In this document, when a function foo’s signature is listed like this:
foo() -> float | fractions.Fractions | decimal.Decimal
then it means that there are different versions of foo available to use:
foo() -> float returns a float (IEEE 754 binary64), usually within $10^{-9}$ relative error (not guaranteed).foo_exact() -> fractions.Fractions (or int) returns an exact value.foo_decimal() -> decimal.Decimal returns a decimal.Decimal value, respecting current decimal context.(Unfortunately, currently there’s no function that returns values other than float.)
CKP does not provide any global variables, neither does this package.
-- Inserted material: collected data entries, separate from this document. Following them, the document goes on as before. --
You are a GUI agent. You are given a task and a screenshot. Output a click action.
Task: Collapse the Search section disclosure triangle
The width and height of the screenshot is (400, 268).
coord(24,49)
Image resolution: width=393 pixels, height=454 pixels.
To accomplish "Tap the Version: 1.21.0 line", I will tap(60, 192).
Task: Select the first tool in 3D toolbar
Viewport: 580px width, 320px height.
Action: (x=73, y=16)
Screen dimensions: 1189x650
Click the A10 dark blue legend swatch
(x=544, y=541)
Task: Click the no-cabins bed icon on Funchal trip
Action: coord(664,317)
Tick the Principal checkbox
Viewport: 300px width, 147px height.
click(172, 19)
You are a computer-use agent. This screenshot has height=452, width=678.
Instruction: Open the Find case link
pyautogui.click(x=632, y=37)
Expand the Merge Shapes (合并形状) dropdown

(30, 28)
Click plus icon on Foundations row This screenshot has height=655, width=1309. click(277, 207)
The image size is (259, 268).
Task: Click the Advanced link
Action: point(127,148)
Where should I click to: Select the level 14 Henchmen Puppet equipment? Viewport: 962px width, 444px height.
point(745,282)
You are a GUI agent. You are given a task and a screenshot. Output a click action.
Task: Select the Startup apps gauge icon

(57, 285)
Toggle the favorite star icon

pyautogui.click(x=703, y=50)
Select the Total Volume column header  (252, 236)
Call the function and store the value to a global variable if you wish.
euler_gamma() -> float returns the euler’s constant $\gamma \simeq 0.57721 \, 56649$.golden_phi() -> float returns the golden ratio $\phi \simeq 1.61803 \, 39887$.catalans_constant() -> float returns the Catalan’s constant $G = \sum_{n=0}^{\infty} \frac{(-1)^n}{(2n+1)^2} \simeq 0.91596 \, 55942$.
log_falling_factorial(n: int, k: int) -> float
Computes the log value of the falling factorial $(n)_k = n \times (n-1) \times \cdots \times (n-k+1) = \frac{n!}{(n-k)!}$.
Usually, math.lgamma(n+1) - math.lgamma(n-k+1) gives the desired answer, but when n is extremely large compared to k, that method would yield an incorrect result.
log_falling_factorial uses the following formula, based on Stirling’s approximation.
log_comb(n: int, k: int) -> float
This function assumes that $0 \le k \le n$.
Computes $\log {n \choose k}$. Usually, math.lgamma(n+1) - math.lgamma(n-k+1) - math.lgamma(k+1) gives the desired answer, but when n is extremely large compared to k, that method would yield an incorrect result.
log_comb uses the same Stirling’s approximation log_falling_function does.
harmonic_number(n: int) -> float
Computes the n-th harmonic number $H_n = \sum_{i=1}^n \frac{1}{i}$ in constant time, using the following approximation.
\[H_n = \log n + \gamma + \frac{1}{2n} - \frac{1}{12n^2} + \frac{1}{120n^4} - \frac{1}{252n^6} + \frac{1}{240n^8} + \cdots\]Every harmonic numbers are rational numbers, but the exact version of this function (returning fractions.Fraction) is not planned to be implemented, as it’s practically useless.
coupon_collector_expected(n: int, k: int) -> float
Computes $n (H_n - H_{n-k})$, the expected number of coupons collected for collecting $k$ of $n$ coupons.
One may tempt to use n * (harmonic_number(n) - harmonic_number(n-k)) for this, but it’s not accurate enough for large $n$ and small $k$; $H_n$ and $H_{n-k}$ are very close to each other, so the subtraction may cause a significant loss of precision.
Instead, (let $r = n-k$) $H_n - H_r$ is computed like this:
\[\begin{aligned} H_n - H_{n-k} &\approx \log n - \log r + \left( \frac{1}{2n} - \frac{1}{12n^2} + \frac{1}{120n^4} \right) - \left( \frac{1}{2r} - \frac{1}{12r^2} + \frac{1}{120r^4} \right) \\ &= \log \frac{n}{r} + \frac{60n^3 - 10n^2 + 1}{120n^4} - \frac{60r^3 - 10r^2 + 1}{120r^4} \end{aligned}\]Note that math.log1p should be used to accurately compute $\log \frac{n}{r} = \log (1 + \frac{k}{r})$.